A Dynamic Link Library (DLL) is a program module within which function functions are available for use by a program or other DLL. There are a large number of files or modules in a system that are constructed using DLLs, an API is an application programming interface that can be implemented by one or a set of DLLs, so that any API used by a process in the system will use a DLL, and the process will use the API functions derived in these DLLs to interact with the file system, process, registry, network, and Graphical User Interface (GUI). Therefore, the process running in the system, whether malicious or benign, calls the dynamic link library of the system when running, and the process can call the executable code in the dynamic link library to complete a series of functions required to be completed by the process. For a benign process, the functions to be completed are usually some normal functions, so the called DLLs are also the more common dynamic link libraries, and for a malicious process, some malicious operations need to be executed during the execution, so some special dynamic link libraries may be called.

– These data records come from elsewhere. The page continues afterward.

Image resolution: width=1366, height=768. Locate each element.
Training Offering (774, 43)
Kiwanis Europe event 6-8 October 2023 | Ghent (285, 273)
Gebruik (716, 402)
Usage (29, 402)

The processing flow of the information acquisition module is as follows:

(1) configuring an environment: the virtual machine environment is established, an environment for running codes needs to be configured inside the virtual machine, and some application programs need to be installed, so that a user can execute programs to finish common tasks (such as webpage browsing, character editing and video playing), and the virtual machine is started from the mirror image after the virtual machine is started.

(2) Executing code that automatically runs the sample: the code can automatically execute the sample and obtain data that does not require manual acquisition. The code can automatically start a virtual machine system, execute the sample in the virtual machine while starting the system, simultaneously acquire the running state of the operating system and the information of the dynamic link library, and store the information after extracting the information. In the host, after the information is extracted, the memory mirror image of the virtual machine is stored, the virtual machine is closed, and the memory mirror image is analyzed to obtain the memory forensics information. And then the virtual machine is restarted to run the next sample.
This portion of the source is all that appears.